The Causal Effect of the Fed's Corporate Credit Facilities on Eligible Issuer Bonds

2020 
We use a difference-in-differences framework to estimate the causal effects of the Federal Reserve's Primary and Secondary Market Corporate Credit Facilities (CCFs) on corporate bond credit spreads. In particular, we exploit the publication of the constituents of the SMCCF Broad Market Index to accurately identify eligible issuers and compare bonds of similar maturity and rating across differentially eligible issuers to measure the causal effect of the CCFs on eligible issuer bond spreads. We estimate that eligible issuer bonds enjoy an additional 51 bps to 85 bps reduction in spreads, relative to ineligible issuer bonds. This effect increases to between 71 bps and 115 bps of additional spread reduction when restricting bonds to maturities of less than five years, the maturity segment eligible for the SMCCF purchases.

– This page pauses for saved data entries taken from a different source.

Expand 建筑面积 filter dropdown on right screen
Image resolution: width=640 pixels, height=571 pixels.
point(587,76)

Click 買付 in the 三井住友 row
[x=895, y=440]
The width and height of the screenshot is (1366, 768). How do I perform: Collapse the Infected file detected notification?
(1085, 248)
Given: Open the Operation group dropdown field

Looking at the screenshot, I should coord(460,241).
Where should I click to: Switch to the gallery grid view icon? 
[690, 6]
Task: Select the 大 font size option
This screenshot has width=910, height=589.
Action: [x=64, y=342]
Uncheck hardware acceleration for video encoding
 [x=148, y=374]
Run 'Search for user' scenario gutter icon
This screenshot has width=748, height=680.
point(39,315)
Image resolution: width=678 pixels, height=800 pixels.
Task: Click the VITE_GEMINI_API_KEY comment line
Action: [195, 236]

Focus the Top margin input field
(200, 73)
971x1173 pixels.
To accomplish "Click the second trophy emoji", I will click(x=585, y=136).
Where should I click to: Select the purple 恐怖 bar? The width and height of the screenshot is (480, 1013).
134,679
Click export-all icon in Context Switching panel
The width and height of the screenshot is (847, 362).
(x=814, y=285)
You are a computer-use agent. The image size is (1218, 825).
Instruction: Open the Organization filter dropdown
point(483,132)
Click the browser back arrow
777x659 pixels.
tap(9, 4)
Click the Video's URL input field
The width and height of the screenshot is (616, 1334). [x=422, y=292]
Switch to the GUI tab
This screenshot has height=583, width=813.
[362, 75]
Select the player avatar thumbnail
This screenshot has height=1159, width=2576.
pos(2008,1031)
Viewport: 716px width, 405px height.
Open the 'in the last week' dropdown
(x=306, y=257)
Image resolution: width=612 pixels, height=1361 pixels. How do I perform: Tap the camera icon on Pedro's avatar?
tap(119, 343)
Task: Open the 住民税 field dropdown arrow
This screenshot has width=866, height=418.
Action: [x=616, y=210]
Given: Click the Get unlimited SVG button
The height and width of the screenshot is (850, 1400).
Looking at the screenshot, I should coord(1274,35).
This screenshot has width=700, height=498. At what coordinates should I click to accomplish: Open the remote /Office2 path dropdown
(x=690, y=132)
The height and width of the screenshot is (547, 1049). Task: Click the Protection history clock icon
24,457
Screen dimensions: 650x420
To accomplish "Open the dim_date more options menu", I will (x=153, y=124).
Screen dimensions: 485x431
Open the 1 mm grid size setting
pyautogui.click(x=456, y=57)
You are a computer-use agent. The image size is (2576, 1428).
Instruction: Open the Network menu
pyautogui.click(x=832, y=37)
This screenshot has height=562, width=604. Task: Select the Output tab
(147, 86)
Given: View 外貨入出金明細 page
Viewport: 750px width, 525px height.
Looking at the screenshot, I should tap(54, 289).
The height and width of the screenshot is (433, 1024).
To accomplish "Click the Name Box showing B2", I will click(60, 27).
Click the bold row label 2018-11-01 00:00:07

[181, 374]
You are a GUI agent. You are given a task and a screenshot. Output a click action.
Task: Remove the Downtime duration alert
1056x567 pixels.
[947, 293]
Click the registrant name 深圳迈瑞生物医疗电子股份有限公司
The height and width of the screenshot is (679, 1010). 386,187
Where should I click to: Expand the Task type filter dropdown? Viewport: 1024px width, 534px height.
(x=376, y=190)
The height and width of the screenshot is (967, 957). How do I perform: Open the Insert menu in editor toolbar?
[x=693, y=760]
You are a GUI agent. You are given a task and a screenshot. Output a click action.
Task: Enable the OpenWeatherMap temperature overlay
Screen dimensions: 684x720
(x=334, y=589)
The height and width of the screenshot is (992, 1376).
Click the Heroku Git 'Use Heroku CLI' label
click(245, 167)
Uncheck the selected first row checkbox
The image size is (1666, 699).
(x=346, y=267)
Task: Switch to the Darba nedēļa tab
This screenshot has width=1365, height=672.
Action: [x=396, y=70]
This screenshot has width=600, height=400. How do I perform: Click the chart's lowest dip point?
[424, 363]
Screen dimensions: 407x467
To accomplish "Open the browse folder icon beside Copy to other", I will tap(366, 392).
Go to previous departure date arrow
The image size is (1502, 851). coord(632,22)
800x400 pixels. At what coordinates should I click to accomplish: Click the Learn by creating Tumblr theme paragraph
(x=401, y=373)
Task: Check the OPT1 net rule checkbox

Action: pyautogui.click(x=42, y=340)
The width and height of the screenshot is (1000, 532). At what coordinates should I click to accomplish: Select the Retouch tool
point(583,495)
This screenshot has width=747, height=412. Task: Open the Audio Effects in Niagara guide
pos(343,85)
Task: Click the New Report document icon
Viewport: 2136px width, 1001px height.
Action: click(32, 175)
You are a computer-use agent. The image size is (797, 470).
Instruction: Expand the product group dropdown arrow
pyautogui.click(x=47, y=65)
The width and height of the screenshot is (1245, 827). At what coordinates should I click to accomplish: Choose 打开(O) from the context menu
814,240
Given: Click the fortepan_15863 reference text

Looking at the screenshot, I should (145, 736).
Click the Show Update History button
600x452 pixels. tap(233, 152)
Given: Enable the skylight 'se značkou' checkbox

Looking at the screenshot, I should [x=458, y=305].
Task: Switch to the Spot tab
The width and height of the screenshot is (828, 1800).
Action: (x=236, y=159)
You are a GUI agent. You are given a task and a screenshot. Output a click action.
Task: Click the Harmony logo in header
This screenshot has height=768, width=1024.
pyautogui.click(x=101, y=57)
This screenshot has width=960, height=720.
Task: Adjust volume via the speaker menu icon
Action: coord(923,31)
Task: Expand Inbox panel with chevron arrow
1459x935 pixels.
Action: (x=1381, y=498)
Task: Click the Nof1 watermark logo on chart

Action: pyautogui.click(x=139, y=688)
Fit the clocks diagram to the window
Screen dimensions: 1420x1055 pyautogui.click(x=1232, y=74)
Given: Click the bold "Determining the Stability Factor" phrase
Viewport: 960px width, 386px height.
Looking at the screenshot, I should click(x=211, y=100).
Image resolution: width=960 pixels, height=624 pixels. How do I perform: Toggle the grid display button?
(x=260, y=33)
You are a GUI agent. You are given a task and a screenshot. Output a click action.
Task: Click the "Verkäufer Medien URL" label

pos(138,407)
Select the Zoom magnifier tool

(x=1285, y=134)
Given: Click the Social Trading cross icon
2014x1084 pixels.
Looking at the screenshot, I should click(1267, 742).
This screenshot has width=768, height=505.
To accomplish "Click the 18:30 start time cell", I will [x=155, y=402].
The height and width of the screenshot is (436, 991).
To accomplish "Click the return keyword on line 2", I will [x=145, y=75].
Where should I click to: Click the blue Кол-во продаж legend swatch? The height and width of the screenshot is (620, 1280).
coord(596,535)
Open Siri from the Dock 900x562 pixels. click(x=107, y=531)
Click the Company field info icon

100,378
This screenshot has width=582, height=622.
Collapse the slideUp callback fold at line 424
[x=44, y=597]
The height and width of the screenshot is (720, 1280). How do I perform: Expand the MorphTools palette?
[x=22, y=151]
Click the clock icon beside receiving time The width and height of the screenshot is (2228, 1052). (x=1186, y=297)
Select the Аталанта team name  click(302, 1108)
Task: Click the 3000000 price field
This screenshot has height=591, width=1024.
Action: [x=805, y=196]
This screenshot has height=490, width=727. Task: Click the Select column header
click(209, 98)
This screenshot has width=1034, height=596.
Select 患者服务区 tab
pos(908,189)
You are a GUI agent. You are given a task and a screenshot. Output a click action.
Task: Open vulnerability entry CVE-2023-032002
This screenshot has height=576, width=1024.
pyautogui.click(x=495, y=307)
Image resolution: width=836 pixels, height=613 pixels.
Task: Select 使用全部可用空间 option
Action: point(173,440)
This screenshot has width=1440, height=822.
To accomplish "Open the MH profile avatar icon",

We also chronicle the response of eligible and ineligible bond spreads to key events. We find that both the absolute and relative response in bond spreads depend on the content of the Fed's policy announcements, as well as the particular securities being purchased. We find evidence of bond spread tightening due to improvements in bond liquidity on the initial CCF announcement date on March 23 for eligible issuer bonds, as well as at the start of SMCCF bond purchases on June 16 for ineligible issuer bonds. We contend that the portfolio re-balance channel may explain why ineligible issuer bonds experienced improvements in liquidity, despite not being the ones purchased.